Et puis, un jour, on sort de cette zone, on la remet en question. Et si tout cela était vrai ? Parce qu’il y a cette douleur qui ne nous quitte jamais, on comprend que ce qui a eu lieu a été brutal, que « cet évènement » nous a heurté.e. On prend conscience qu’on nous a fait du mal et que c’est même peut-être un crime. On décide alors d’entrer dans la boîte : « Victime ».

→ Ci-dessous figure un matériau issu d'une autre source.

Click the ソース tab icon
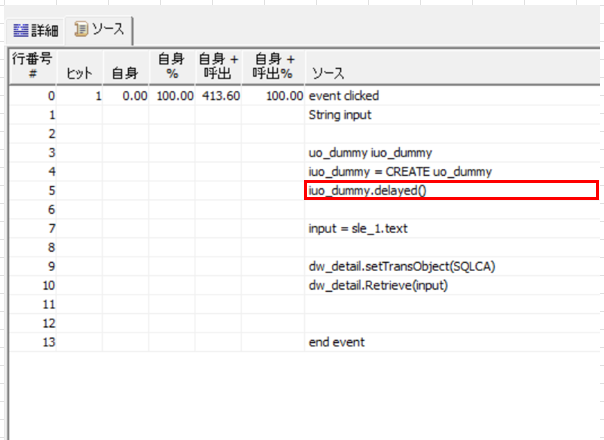The image size is (604, 440). tap(82, 29)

On sait que plus tard, quand le temps sera venu, il faudra en sortir. Cela ne veut pas dire qu’on oubliera ou qu’on effacera ce qu’il s’est passé. Au contraire, cela voudra dire qu’on aura inscrit cette douleur dans notre parcours autobiographique pour en faire quelque chose de plus beau : qu’on aura transformé « j’ai été victime de » en « je suis un.e survivant.e de »


Charlotte intègre « Le Cube » à 17 ans, après une année chaotique. Sorte d’institution pour jeunes filles à la dérive, le Cube est un lieu clos où des équipes tentent d’éviter les naufrages de pensionnaires. L’ambiance y est collégiale : on se cherche, on blague, on se chamaille, on fume, on pleure, on se console et on rit beaucoup. On y reste le temps d’avoir « réglé son problème intérieur ».

Mais ce soir-là, une mutinerie se prépare. Des sacs de fortune sont bouclés, des draps sont noués les uns aux autres : un commando de bras cassés a décidé de fuguer. Il y a Albane la beauté froide, Vicky la doyenne, Esther la grande gueule et Mireille la petite dernière. Elles veulent de l’air et de l’aventure, elles veulent aller voir la mer. Charlotte – la nouvelle – décide de les suivre. C’est le début du grand voyage.



Entre voyage initiatique et processus de résilience, « Les étoiles dansantes » raconte l’histoire de cinq jeunes filles qui décident de partir à l’aventure. Cet équipage burlesque à l’humour décomplexé nous emmène avec un naturel déconcertant et beaucoup de retenue sur le chemin des vacances. Leur envie de vivre est féroce et parfois teinté d’un certain désarroi. Sans jamais se plaindre, elles brisent peu à peu le silence par les rires. Elles sont entières : tantôt agaçantes, tantôt attachantes et pétries de contradictions.

En se libérant et en s’émancipant de leur passé, ces jeunes filles inscrivent leur trajectoire dans une quête de guérison et d’estime de soi. Véritable ode à l’espoir sur fond de comédie, cette pièce traite de violences sexuelles et conjugales, de sexisme, de culture du viol mais aussi de force, de confiance, de consentement, de guérison et du bonheur qui est juste au bord du chemin.